Das Altarbild ist außerdem Ausdruck eines damals sehr beliebten Genres, nämlich der Laggione, der verzierten Fliesen, die den Azulejos der iberischen Halbinsel ähneln und für die architektonischen Dekorationen Genuas und seiner Umgebung typisch sind: Sie verbreiteten sich ab dem 15. Jahrhundert und schmückten vor allem die Paläste des Adels oder des reichen Bürgertums, und das Gebiet um Savona war ein blühendes Zentrum ihrer Herstellung. Es wird vermutet, dass der Augustinus, dem die Kacheln auf dem Albissola-Altarbild gewidmet sind, zu einer der bekanntesten Majolika-Herstellerfamilien jener Zeit, den Salomones, gehörte (der Nachname wurde möglicherweise aus Gründen des Antisemitismus entfernt). Aber auch hier ist keine Nachricht sicher.

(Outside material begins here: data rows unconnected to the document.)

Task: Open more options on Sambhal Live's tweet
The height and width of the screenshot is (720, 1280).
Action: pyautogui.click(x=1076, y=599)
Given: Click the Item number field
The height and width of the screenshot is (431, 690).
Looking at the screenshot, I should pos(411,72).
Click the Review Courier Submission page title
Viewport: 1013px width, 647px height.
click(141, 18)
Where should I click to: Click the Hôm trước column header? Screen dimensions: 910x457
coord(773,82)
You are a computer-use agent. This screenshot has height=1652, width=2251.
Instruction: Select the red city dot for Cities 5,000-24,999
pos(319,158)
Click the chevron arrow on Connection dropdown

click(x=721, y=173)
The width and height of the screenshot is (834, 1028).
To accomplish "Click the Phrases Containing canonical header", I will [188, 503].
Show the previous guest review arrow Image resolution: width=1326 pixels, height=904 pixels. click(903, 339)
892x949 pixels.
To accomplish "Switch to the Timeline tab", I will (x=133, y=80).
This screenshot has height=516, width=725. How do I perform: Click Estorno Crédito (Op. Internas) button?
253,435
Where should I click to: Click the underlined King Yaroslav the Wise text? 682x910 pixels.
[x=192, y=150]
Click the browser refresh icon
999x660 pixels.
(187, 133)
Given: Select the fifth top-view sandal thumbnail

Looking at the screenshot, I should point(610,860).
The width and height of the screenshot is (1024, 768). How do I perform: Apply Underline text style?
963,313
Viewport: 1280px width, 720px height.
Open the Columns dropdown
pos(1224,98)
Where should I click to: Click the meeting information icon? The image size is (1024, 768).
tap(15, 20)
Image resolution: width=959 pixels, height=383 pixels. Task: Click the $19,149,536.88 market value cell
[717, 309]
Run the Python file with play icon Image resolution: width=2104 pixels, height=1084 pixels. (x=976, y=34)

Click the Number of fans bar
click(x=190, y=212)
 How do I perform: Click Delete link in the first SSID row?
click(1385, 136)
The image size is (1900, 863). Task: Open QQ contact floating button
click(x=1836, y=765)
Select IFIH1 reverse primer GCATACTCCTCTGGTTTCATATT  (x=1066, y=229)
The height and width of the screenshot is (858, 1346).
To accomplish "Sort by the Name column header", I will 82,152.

Sicher ist jedoch, dass das Altarbild von Albissola eine der ältesten bekannten Ausdrucksformen der hierzulande noch weit verbreiteten Keramikkunst ist. Es handelt sich nicht gerade um ein Werk, das wegen der Anmut und Perfektion seiner Figuren bewundert werden kann. Man könnte es als eine alltägliche, häusliche, provinzielle Version derAnbetung von Semino bezeichnen. Die Figuren sind stilisierter und weniger anmutig, der Raum ist bestmöglich arrangiert, die Mimik ist etwas stereotyp, hier und da gibt es Proportionsfehler. Aber gerade das macht die Schönheit des Werkes aus. Auch wenn es kein perfektes Meisterwerk ist, kein Manifest der Schönheit. Wer nach Savona fährt, wird sich wahrscheinlich nach einiger Zeit nicht mehr an dieAnbetung des Semino erinnern, und es ist fast sicher, dass er, wenn er ein paar Kilometer weiter westlich fährt, um die Stadt der Keramik zu besuchen, an das Altarbild in Albissola Marina denken wird. Und zwar deshalb, weil das Altarbild in der Kirche von Albissola am besten die Seele dieses Landes zum Ausdruck bringt, weil es die Verbundenheit der Menschen in Albissola mit ihren Traditionen zum Ausdruck bringt. Wer in Albissola ist, wird es als eines der ersten Dinge angeben, die man sehen muss. Die Einwohner sind stolz darauf. Es ist eine der ältesten Übersetzungen in Bilder ihrer Liebe zu ihrer Stadt. Und genau aus diesem Grund ist es so schön.